But nation building was not easy on the fault line between the East and West, between Christianity and Islam, between Catholicism and Orthodox Christianity. Among almost all the peoples of the Balkans, it has created a siege mentality. The Serbs, like the Croats, Albanians and all the other peoples, are always on their guard to ensure that the others do not try to take away what they believe is rightfully theirs. In this ongoing ideological, religious and cultural battle, the Serbs, says Dr. Lilić, believe they have on their side the Orthodox Church and its symbol the double-headed eagle.

This double-headed eagle, which you will find in Russia, you will find in Serbia, this double-headed eagle practically means Dominus Deus. It means both the earthly master and the heavenly lord. So the Serbian Orthodox Church has a tradition actually of being very close to government. In some cases, it is used by the government to promote Orthodox religious fundamentalism. Serbs are the heavenly people that have always lost in peace but won in wars.
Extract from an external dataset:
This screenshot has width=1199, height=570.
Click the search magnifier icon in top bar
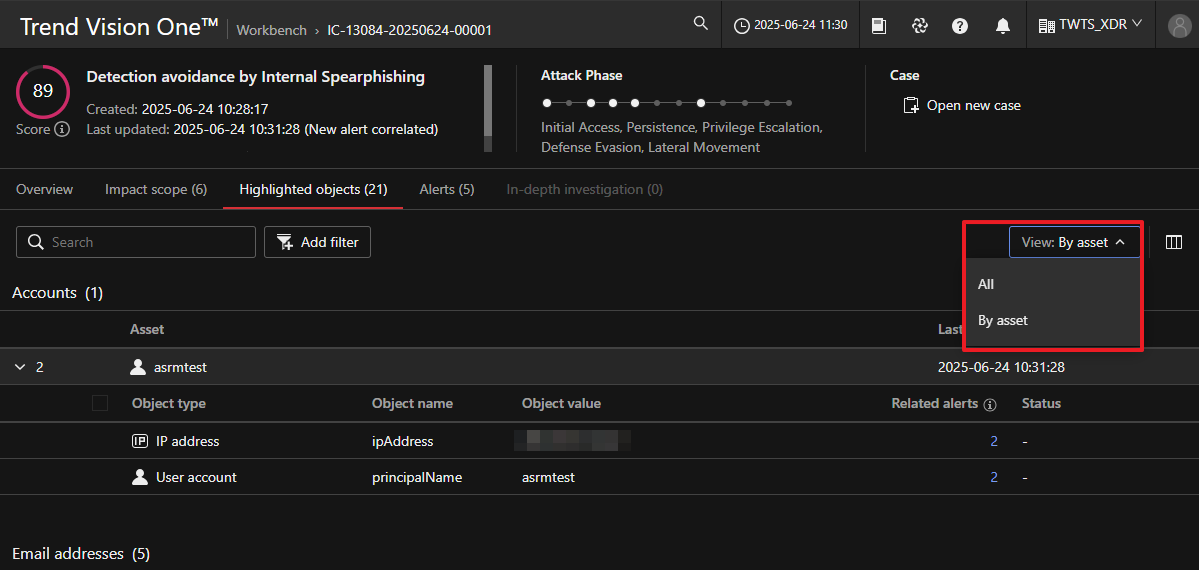pos(701,24)
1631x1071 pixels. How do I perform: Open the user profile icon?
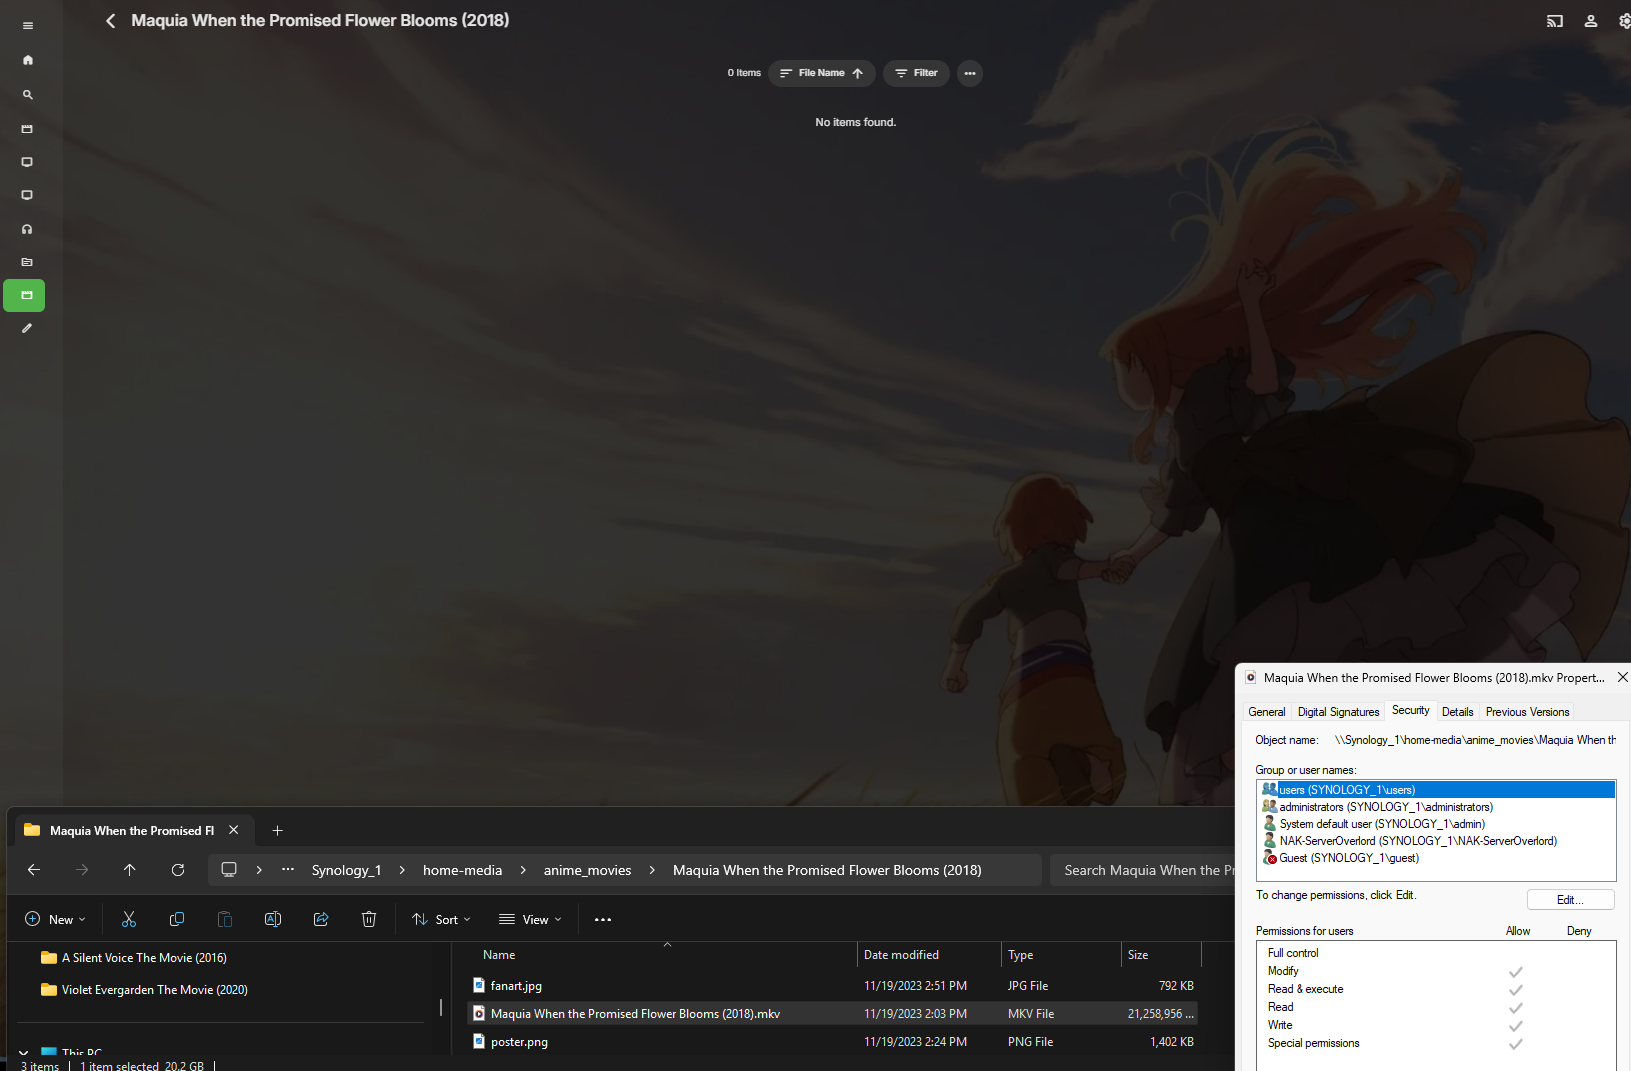pos(1590,21)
Now this is a platform for mobilising for war.

Even tombstones were destroyed
Even tombstones were destroyed (© Eric Beauchemin)

But this wasn’t enough to spark off the madness that is now taking place in the Balkans. According to Pedrag Simic, the legacy of the First and the Second World Wars contributed a great deal to the savagery of today’s war.
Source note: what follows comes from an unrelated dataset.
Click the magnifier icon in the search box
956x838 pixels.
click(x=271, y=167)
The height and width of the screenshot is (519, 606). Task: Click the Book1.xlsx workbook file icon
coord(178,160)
Serbia lost half of its male population in the First World War and more than 10% of the Yugoslav population was killed in the Second World War. But after all these terrible ordeals, somehow Serbian nation left as a moral winner, first to create Yugoslavia after First World War and to recreate Yugoslavia after Second World War. This is the idea underlying the militant nationalist position for example of Serbs right now in this conflict, saying the Serbs are wrongly accused by everybody and that in the coming years would prove the Serbs are right. They are unjustly accused of the aggression, of all the evils of this war and finally the truth would come out. So the main idea right now of the public, of the regime, of the leading political parties is that the West has to understand Serbian truth.

Serbs argue that they did their utmost to preserve the Yugoslav federation, a country which they themselves created after the First World War and recreated after World War II despite the fact that the Nazi puppet regime in Croatia had massacred hundreds of thousands of Serbs. This trauma, explains Dr. Simić, explains why many of the Serb minorities in Bosnia and Croatia are far more radical than the people in Serbia proper.
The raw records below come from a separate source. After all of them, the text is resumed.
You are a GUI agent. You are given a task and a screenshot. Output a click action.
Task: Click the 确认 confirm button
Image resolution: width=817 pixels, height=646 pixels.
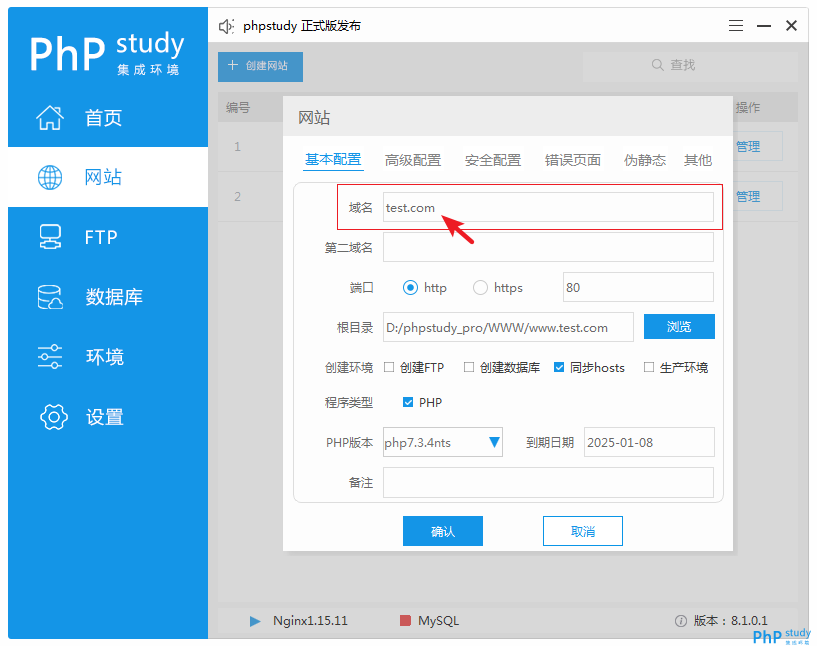coord(443,531)
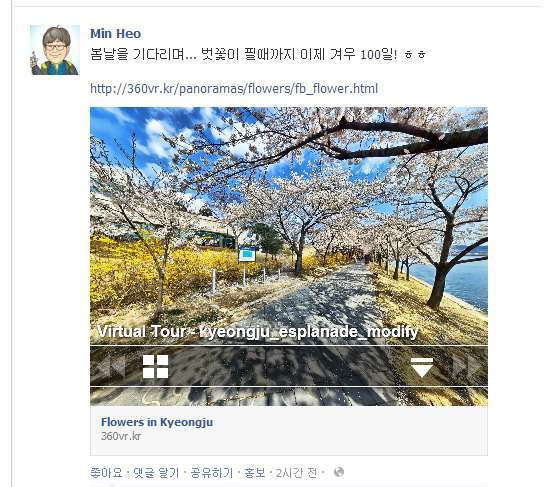Open the 2시간 전 timestamp permalink
The width and height of the screenshot is (548, 487).
(296, 473)
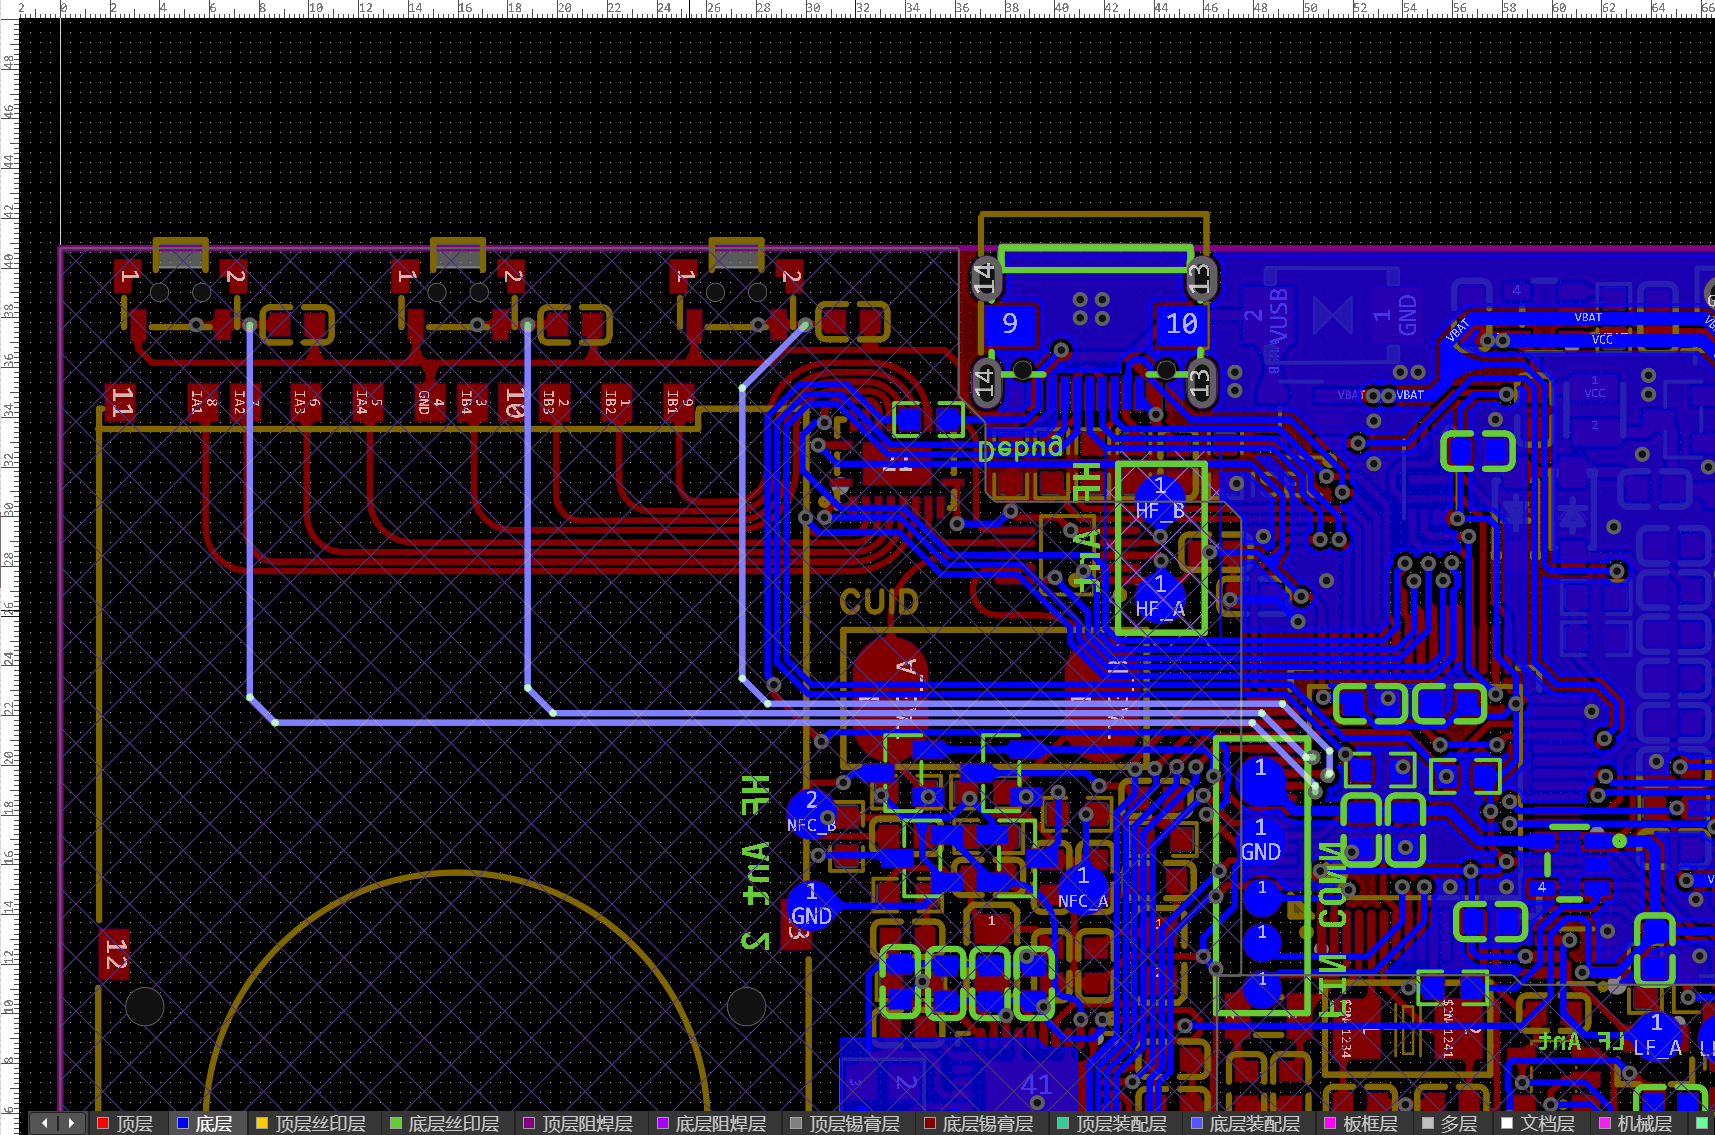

It’s like Alice in Wonderland. Once you go to the mirror, everything appears completely opposite from what you expect it to be. For example, the head of the Yugoslav general staff at the beginning of the Slovenian campaign was General Blagoje Adzic, simple and in fact a good person, but person who lost 40 members of his family slaughtered by Ustashes in Second World War. So could you imagine what kind of perception of Croats such a person would have? Could you imagine that anybody who lost 40 persons slaughtered by another ethnic group would ever trust this ethnic group? For those people, to fight and to die, it’s the supreme value. Values of individualism, democratic society does not have the same value in Knin or Banja Luka, in Bihać or in Sarajevo as they have in Zagreb and in Belgrade, not to mention Paris or Amsterdam, where people could survive without fighting. Ustaše is the Croat Nazis during the Second World War didn’t manage to put their control in Knin, so even though they killed hundreds of thousands of people. But right now the sons and daughters of those people slaughtered by Ustašes, they are simply avenging their fathers and grandfathers. So it’s logical for them to fight Ustašes. So when they saw Franjo Tudman coming with all the Croat political emigrants, mostly strongly rightest, sometimes fascists, they say look, here they come again. This is fascism coming back. So as our fathers fought it, it’s our task to fight it.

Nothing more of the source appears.